3) Note your Worker URL: After deployment, copy the Worker’s public URL (e.g., `https://<your-worker-url>.workers.dev`). You’ll use this as the base URL for API calls and for configuring clients (Claude Desktop, Cursor, etc.).
4) Verify the server is working via the /capture API: Run the provided curl test to store a memory: `curl -X POST https://<your-worker-url>/capture -H "Authorization: Bearer YOUR_TOKEN" -H "Content-Type: application/json" -d '{"content":"second brain is working","source":"test"}'`. A successful response looks like `{ "ok": true, "id": "..." }`.
5) Connect your AI clients via MCP: Follow the repo wiki page “Connect to AI Clients” to add Second Brain as an MCP-compatible memory layer in the AI tools you use (e.g., Claude Desktop, Claude Code, claude.ai, Cursor, and other MCP clients). Configure each client with your Worker URL and AUTH_TOKEN so they can call the memory tools.
6) Use the core memory tools in conversations: Once connected, use the built-in tools: `remember` (store ideas/decisions/context), `append` (add updates to an existing entry), `update` (replace an entry), `recall` (semantic search by meaning), `list_recent` (browse recent memories), and `forget` (delete an entry).
7) Recall information by meaning (semantic search): Ask for memories using natural language even if the exact keywords differ (e.g., store “users drop off at the payment step” and later recall with “onboarding problems”). Second Brain embeds both stored content and queries and retrieves by cosine similarity in Vectorize.
8) Capture from anywhere (choose the integrations you want): Pick one or more capture methods so your memory actually gets filled: CLI, Obsidian plugin, iOS Shortcuts, browser extension, or bookmarklet. Each sends content into the same Worker-backed memory store.

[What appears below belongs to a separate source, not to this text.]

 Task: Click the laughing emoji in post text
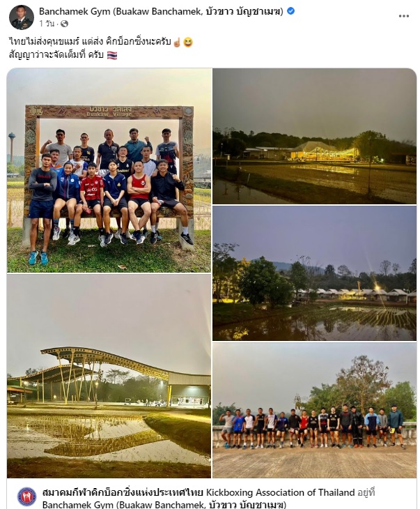pos(188,43)
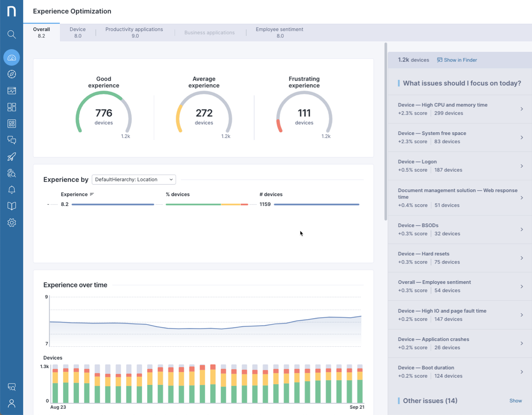Open Settings with the gear icon

(11, 222)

9) Install and use the CLI (optional): Install the CLI with `npm install -g second-brain-cf-cli`, then use terminal commands like `brain remember` and `brain recall` to store and retrieve memories quickly outside of chat.
10) Sync notes from Obsidian (optional): Install the community plugin “Second Brain Sync” (repo: rahilp/second-brain-obsidian-plugin). Configure it with your Worker URL and AUTH_TOKEN to sync notes into your Second Brain so they become searchable/recallable from any connected AI client.

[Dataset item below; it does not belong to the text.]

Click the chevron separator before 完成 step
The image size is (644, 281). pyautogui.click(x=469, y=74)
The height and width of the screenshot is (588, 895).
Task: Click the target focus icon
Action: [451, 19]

11) Capture web pages and highlights (optional): Install the Chrome extension (repo: rahilp/second-brain-browser-extension) to capture the current page or highlighted text in one click, or use the lightweight bookmarklet from `integrations/bookmarklet.js`.
12) Capture on iOS (optional): Install the provided iOS Shortcuts (Brain Dump, Text Brain Dump, Save to Brain) from `integrations/ios-shortcuts/` to save thoughts and snippets into Second Brain with one tap (including via share sheet, depending on your setup).

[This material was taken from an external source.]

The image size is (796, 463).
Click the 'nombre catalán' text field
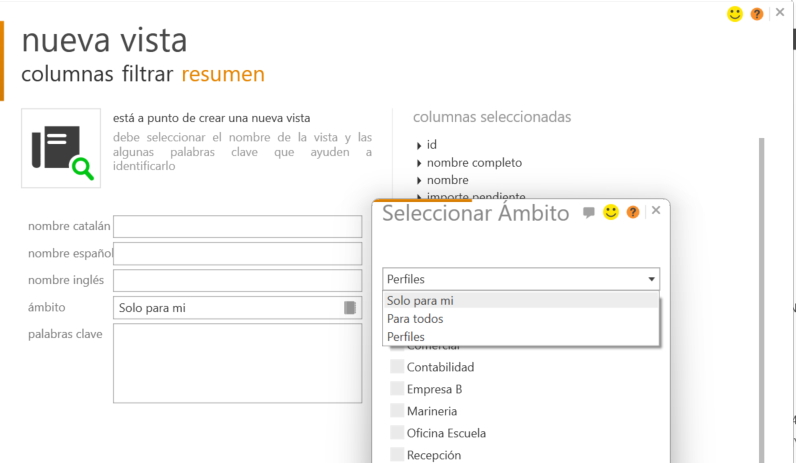238,226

13) Browse and manage via the Web UI (optional): Use the repo’s “Web UI” documentation to access the dashboard/mobile interface for viewing, searching, and managing stored memories.
14) Use the API directly for custom workflows (optional): If you want automation, call the HTTP endpoints described in the wiki “API Reference” (e.g., `/capture`, `/append`, `/update`, `/list`, `/count`, `/tags`, `/stats`, `/chat`, `/mcp`). Always include `Authorization: Bearer <AUTH_TOKEN>`.
15) Maintain hygiene: update, append, and forget: To keep your memory useful, prefer `append` for ongoing threads (so you don’t create duplicates), `update` when you want a clean canonical entry, and `forget` to remove outdated or sensitive items.

Second Brain for AI FAQs

Second Brain for AI is a self-hosted, persistent memory layer you deploy in your own Cloudflare account. It lets multiple AI clients (e.g., Claude, ChatGPT, Cursor, and other MCP-compatible tools) store and recall shared context across sessions so you don’t have to re-explain projects, decisions, or preferences.